■ **EXTRACTED DATA**:
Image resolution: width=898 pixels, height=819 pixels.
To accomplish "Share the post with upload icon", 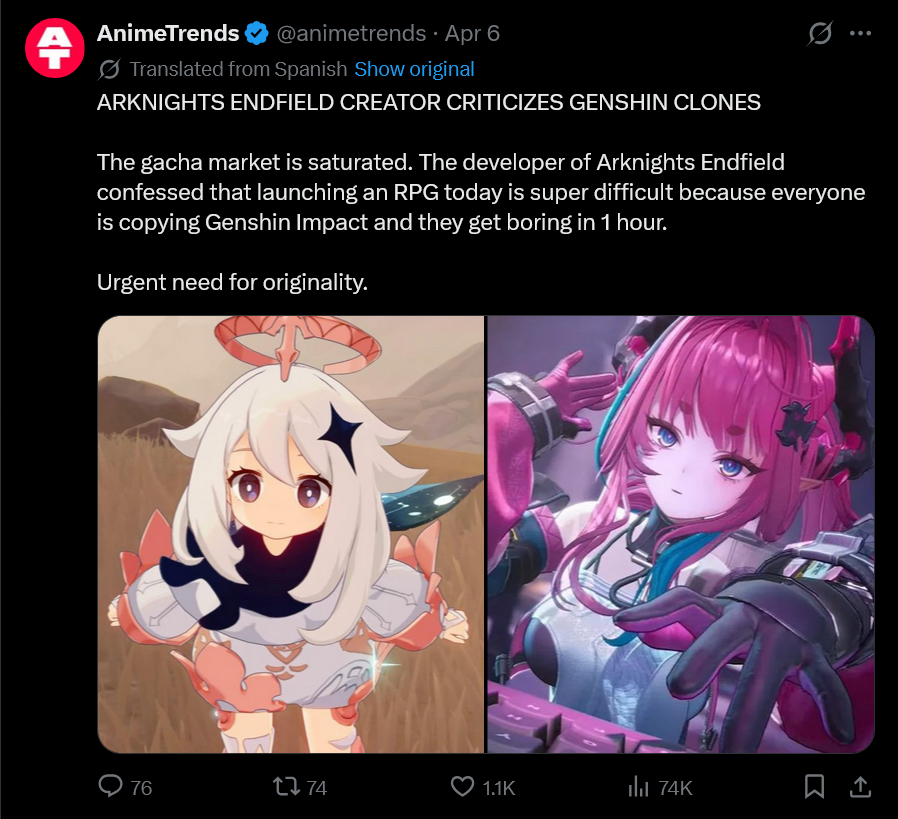I will click(x=860, y=786).
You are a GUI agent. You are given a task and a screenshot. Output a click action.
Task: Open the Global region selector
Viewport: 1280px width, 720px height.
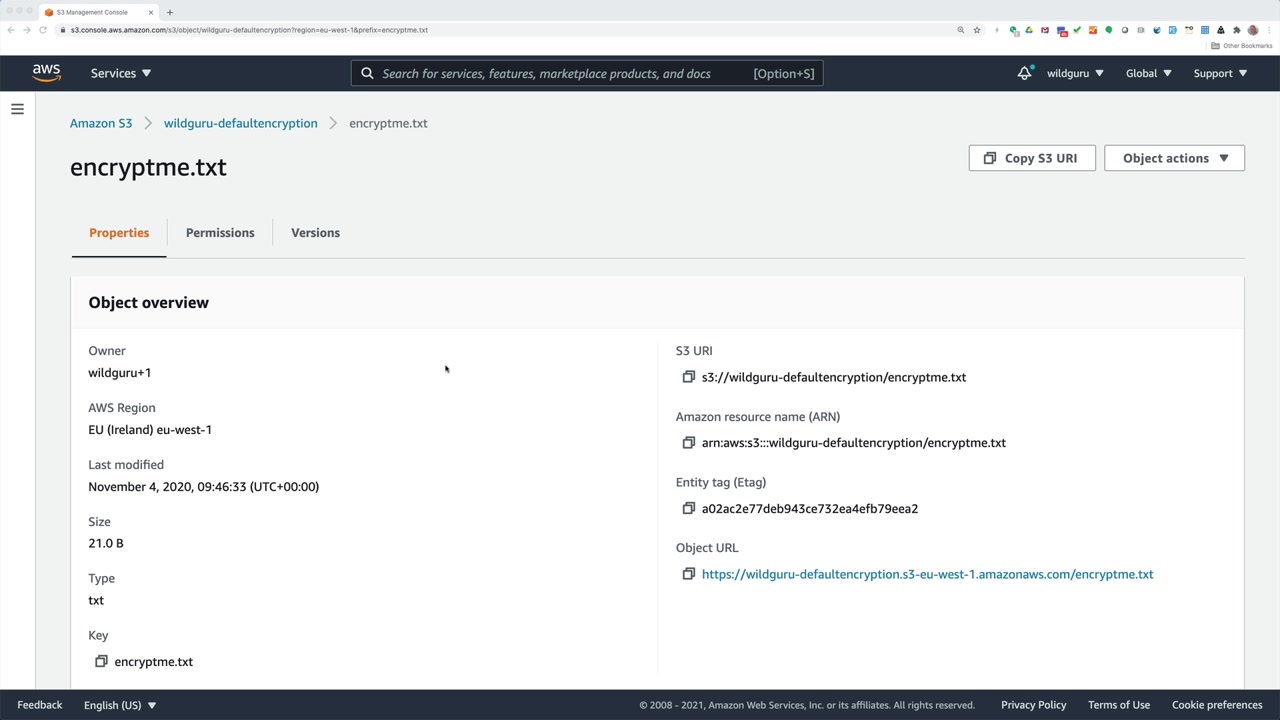pyautogui.click(x=1148, y=73)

■ **TASK DESCRIPTION**: From the line with "Task: Open the Global region selector" through the last line of the entries above, transcribe everything exactly, both ends included, but not the pictures.

■ **REPLY**:
Task: Open the Global region selector
Viewport: 1280px width, 720px height.
pyautogui.click(x=1148, y=73)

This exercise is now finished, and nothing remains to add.